Im Juni wird erstmals ein mit 50.000 Euro dotierter Maria Lassnig Preis vergeben. Das ist eine der Aktivitäten, die von der vor einem Jahr gegründeten Maria Lassnig Stiftung angekündigt werden. Die Website ist am Donnerstagabend online gegangen. Stiftungssitz sind die ehemaligen Atelierräume der Künstlerin in Wien-Penzing, wo auch ein Schauraum eingerichtet werden soll.

"Riesiges Interesse"

"Das Interesse an Maria Lassnig, speziell unter den jüngeren Kuratoren, ist riesig", schwärmt Stiftungs-Vorsitzender Peter Pakesch, der langjährige Leiter des steirischen Universalmuseums Joanneum, im Gespräch mit der APA. Die von der Künstlerin Maria Lassnig (1919-2014) selbst gegründete Stiftung verfügt über "einen sehr guten Bestand von sehr unterschiedlichen Werken", darunter rund 250 Gemälde und mehr als tausend Zeichnungen. "Die Werke sind alle fotografiert worden. Nun werden sie in eine Datenbank eingearbeitet, die das Rückgrat für das Werkverzeichnis bilden wird. Der Zeithorizont dafür beträgt vermutlich mehrere Jahre."
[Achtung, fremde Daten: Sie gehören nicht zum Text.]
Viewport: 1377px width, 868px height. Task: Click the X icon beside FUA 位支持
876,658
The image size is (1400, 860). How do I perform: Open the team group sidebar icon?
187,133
Die Stiftung ruft Eigentümer von Werken Maria Lassnigs zur Mitarbeit und zu "Hinweisen zum Verbleib von Arbeiten" auf. Die Datenbank soll mittelfristig zumindest für wissenschaftliche Zwecke zugänglich gemacht werden. Die meisten Werke der Stiftung befinden sich in einem gesicherten Depot, ein Teil soll aber auch in dem auf einer Etage des Ateliers geplanten Studienzentrum ausgestellt werden. Und einige wenige Bilder wurden auch bereits an Museen verkauft, zuletzt etwa das 2011 entstandene Gemälde "Vom Tode gezeichnet", das vom Museum Ludwig in Köln über die Berliner Galerie Capitain Petzel um 250.000 Euro erworben wurde. Auch das Kunstmuseum Basel und das New Yorker MoMA hätten Werke erworben.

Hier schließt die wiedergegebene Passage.